Epigenetic silencing of tumor necrosis factor alpha (TNF-alpha) and interleukin 1beta (IL-1beta) transcription occurs in blood leukocytes of animals and humans after the initiation of severe systemic inflammation (SSI). We previously reported that the epigenetic signature requires induction of NF-kappaB factor RelB, which directs histone H3K9 dimethylation, disrupts assembly of transcription activator NF-kappaB p65, and induces a sustained switch from the euchromatin to heterochromatin. Here, we report the novel findings that intracellular high mobility group box 1 protein (HMGB1) and nucleosome linker histone H1 protein are necessary components of endotoxin-mediated silencing of TNF-alpha in THP-1 human promonocytes. HMGB1 binds the TNF-alpha promoter during transcription silencing and promotes assembly of the repressor RelB. Depletion of HMGB1 by small interfering RNA results in dissociation of RelB from the promoter and partially restores TNF-alpha transcription.

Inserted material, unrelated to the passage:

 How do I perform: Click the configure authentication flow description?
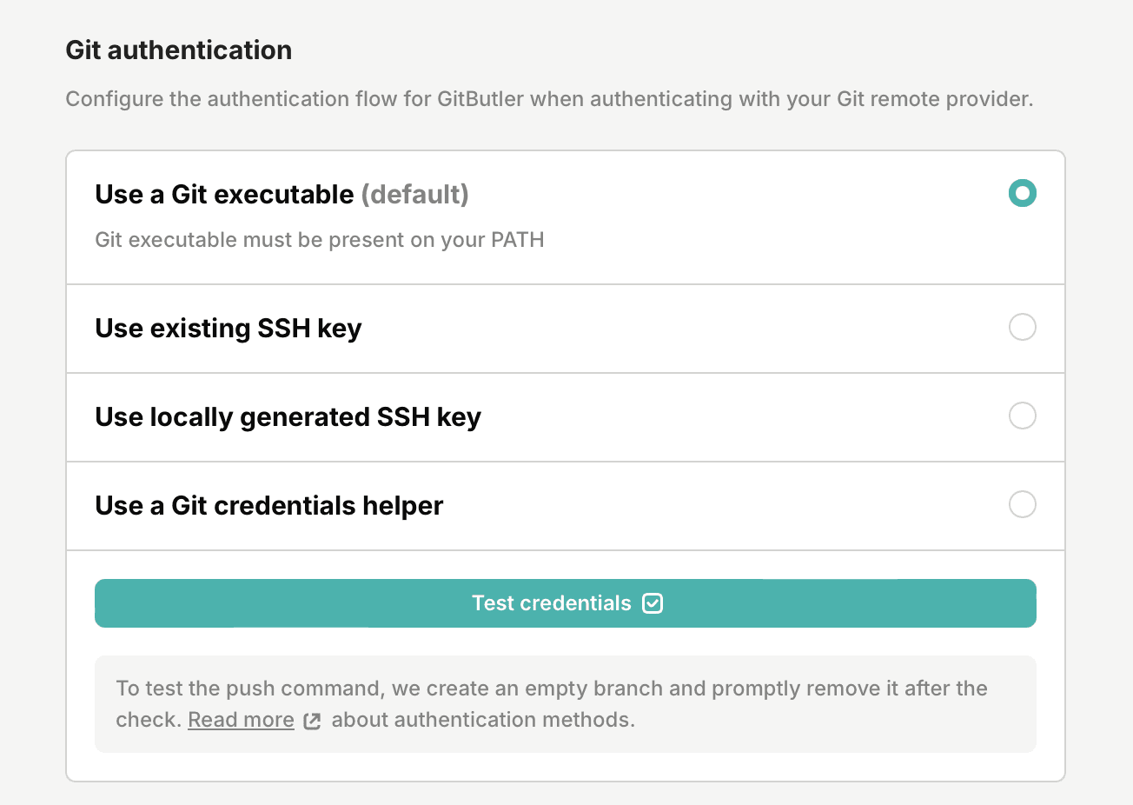pos(549,98)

Histone H1, which typically displaces HMGB1 from nucleosomal DNA, also binds concomitantly with HMGB1 to the heterochromatin of the silenced TNF-alpha promoter. Combined knockdown of HMGB1 and H1 restores binding of the transcriptionally active NF-kappaB p65 and reestablishes TNF-alpha mRNA levels. Chromatin reimmunoprecipitation experiments demonstrate that HMGB1 and H1 are likely recruited to TNF-alpha sequences independently and that their binding correlates with histone H3K9 dimethylation, as inhibition of histone methylation blocks HMGB1 and H1 binding. Moreover, HMGB1- and H1-mediated chromatin modifications are gene specific during endotoxin silencing in that they also bind and repress acute proinflammatory IL-1beta, while no binding nor repression of antiinflammatory IkappaBalpha is observed. Finally, we find that H1 and HMGB1 bind to the TNF-alpha a promoter in human leukocytes obtained from patients with SSI. We conclude proinflammatory HMGB1 and structural nucleosome linker H1 couple as a component of the epigenetic complex that silences acute proinflammatory TNF-alpha during the assembly of heterochromatin in the SSI phenotype.